# Nibiru Adapative Execution

As part of its Lagrange Point roadmap, the Nibiru blockchain is implementing Nibiru Adaptive Execution, a novel approach to parallel transaction processing on the Nibiru blockchain. Inspired by Pipeline-Aware Reordered Execution (PARE) from high-frequency trading, this upgrade aims to significantly enhance Nibiru's performance and scalability, particularly for demanding Web3 applications.

# 1 - Scaling Concurrency Control in Web3

Web3 blockchains face the persistent challenge of scaling transaction throughput to meet the demands of increasingly complex decentralized applications (dApps). Maintaining low latency and data integrity under high transaction volumes is crucial for a performant and usable blockchain. Nibiru, like many blockchains, initially implemented optimistic parallel processing for transaction concurrency. This approach, which assumes infrequent transaction conflicts, allows parallel execution with rollbacks to resolve conflicts.

While suitable for initial network development, optimistic parallel processing encounters performance limitations as dApp complexity and user activity increase. Rising transaction contention increases the frequency of rollbacks, negatively impacting throughput and latency. This is particularly relevant for dApps like decentralized exchanges (DEXs), on-chain games, and NFT marketplaces, where multiple users frequently interact with shared state.

Within Nibiru's development roadmap, the Lagrange Point upgrades address these scaling challenges. A core component is Nibiru Adaptive Execution, a new approach designed to overcome the performance limitations of standard optimistic parallel processing under high-contention workloads. By dynamically managing transaction ordering and minimizing rollbacks, Nibiru Adaptive Execution aims to enhance transaction throughput and reduce latency. This article presents the design and performance evaluation of Nibiru Adaptive Execution, analyzing its potential to improve Nibiru's support for demanding Web3 applications.

# 2 - Parallel Execution Models: Optimistic, Deterministic, and Adaptive

When it comes to parallelizing transaction processing, the conversation often centers on two main strategies: optimistic and deterministic.
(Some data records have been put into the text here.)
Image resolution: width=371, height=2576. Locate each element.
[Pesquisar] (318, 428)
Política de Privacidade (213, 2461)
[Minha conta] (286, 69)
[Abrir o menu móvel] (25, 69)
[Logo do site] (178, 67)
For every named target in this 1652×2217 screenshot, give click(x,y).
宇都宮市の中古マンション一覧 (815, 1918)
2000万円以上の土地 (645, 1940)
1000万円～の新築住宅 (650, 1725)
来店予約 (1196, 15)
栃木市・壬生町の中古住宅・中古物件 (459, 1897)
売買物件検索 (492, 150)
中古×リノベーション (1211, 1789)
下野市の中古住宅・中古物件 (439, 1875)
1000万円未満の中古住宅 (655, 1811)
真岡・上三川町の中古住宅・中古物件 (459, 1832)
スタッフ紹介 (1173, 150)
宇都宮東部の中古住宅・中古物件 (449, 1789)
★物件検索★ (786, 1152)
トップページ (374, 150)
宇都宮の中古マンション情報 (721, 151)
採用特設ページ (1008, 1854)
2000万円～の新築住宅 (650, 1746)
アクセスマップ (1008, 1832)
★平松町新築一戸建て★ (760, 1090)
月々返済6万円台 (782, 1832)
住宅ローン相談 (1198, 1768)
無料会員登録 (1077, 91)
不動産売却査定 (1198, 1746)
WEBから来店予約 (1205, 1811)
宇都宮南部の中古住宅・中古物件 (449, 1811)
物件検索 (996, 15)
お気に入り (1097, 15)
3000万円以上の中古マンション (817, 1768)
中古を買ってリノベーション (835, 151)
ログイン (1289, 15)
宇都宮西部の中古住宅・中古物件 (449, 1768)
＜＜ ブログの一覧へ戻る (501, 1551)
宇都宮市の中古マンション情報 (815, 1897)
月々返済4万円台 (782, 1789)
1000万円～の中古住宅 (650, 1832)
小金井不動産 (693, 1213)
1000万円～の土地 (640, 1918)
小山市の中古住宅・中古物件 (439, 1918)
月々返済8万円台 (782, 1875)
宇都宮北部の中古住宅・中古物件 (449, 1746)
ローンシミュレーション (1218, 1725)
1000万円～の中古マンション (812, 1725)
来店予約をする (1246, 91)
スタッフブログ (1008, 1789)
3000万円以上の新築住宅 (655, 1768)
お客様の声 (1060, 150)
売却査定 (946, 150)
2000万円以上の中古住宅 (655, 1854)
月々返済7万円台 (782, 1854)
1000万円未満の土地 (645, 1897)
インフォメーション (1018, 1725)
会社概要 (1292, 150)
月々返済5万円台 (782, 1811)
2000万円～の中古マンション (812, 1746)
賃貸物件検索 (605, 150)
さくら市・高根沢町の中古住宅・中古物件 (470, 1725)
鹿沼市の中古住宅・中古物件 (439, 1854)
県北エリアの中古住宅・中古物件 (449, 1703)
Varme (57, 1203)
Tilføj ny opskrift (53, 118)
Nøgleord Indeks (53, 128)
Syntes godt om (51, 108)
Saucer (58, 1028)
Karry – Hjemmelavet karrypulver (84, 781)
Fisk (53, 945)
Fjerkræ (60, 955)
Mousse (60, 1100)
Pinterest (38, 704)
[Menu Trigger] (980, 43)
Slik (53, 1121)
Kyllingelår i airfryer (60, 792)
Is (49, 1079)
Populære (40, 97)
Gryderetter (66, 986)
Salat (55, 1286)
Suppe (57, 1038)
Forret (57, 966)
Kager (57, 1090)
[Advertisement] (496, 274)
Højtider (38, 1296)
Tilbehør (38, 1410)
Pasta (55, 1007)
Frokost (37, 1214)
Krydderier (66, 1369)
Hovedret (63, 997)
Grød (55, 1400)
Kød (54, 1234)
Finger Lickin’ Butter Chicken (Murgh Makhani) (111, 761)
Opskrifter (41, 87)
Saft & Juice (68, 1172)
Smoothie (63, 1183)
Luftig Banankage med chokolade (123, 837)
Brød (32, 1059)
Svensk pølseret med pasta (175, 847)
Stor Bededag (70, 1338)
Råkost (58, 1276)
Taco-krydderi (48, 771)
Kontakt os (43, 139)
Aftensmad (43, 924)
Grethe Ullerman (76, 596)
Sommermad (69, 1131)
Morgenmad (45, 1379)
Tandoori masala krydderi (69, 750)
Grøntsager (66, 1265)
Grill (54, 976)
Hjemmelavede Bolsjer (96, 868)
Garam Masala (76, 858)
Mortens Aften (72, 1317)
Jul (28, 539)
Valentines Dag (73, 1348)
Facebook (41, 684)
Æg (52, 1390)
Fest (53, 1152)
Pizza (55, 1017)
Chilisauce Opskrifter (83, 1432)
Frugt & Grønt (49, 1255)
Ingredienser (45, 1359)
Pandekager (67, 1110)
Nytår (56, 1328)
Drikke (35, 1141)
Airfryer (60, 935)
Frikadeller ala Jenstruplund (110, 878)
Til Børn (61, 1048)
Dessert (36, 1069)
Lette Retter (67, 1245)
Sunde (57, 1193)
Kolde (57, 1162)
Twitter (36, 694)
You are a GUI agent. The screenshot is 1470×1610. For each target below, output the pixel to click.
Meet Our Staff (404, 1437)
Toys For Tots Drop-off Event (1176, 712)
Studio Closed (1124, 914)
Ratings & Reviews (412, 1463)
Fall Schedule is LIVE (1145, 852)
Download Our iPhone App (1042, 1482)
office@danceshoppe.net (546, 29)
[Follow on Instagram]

In optimistic models, transactions are executed in parallel under the assumption that conflicts will be rare—if a conflict occurs, the system rolls back the affected transactions to a prior valid state. Deterministic models take a more prescriptive approach by precomputing transaction dependencies (often expressed as a Directed Acyclic Graph, or DAG) to ensure conflicting transactions never run simultaneously.

# 2.1 - Optimistic Execution

Optimistic models typically allow all transactions to run in parallel. If a conflict is detected—where multiple transactions compete for the same resource—any transaction that cannot safely continue is rolled back to a known valid state. This approach works well when conflicts are rare but becomes less efficient when contention is high, as frequent rollbacks generate significant overhead.

  • Examples: Sei, Monad, Nibiru prior to Lagrange Point Upgrades.

# 2.2 - Deterministic Execution

Deterministic execution precomputes transaction dependencies, often represented as a Directed Acyclic Graph (DAG), to ensure that conflicting transactions never execute concurrently. This eliminates rollbacks but introduces the overhead of dependency computation. While offering predictable performance, deterministic models can be less adaptable to dynamic transaction patterns and may become less efficient as transaction volume increases. Solana and Sui are examples of blockchains that utilize deterministic execution.

  • Examples: Solana Sealevel, Sui.

# 2.3 - Adaptive Execution

Adaptive execution models offer a dynamic approach to managing transaction concurrency. Rather than assuming low contention (optimistic) or precomputing all dependencies (deterministic), adaptive models execute transactions in parallel while dynamically monitoring for conflicts at runtime. When a conflict is detected, only the conflicting operations are retried, minimizing rollback overhead. Block-STM, used by Aptos, exemplifies this approach.

Adaptive execution offers a balance between performance and flexibility, making it suitable for a range of workloads. Nibiru Adaptive Execution builds upon this approach by incorporating real-time contention tracking and transaction reordering, further optimizing performance under high-contention conditions. While Block-STM focuses on minimizing the scope of rollbacks within a transaction, Nibiru Adaptive Execution aims to proactively avoid conflicts through intelligent transaction scheduling.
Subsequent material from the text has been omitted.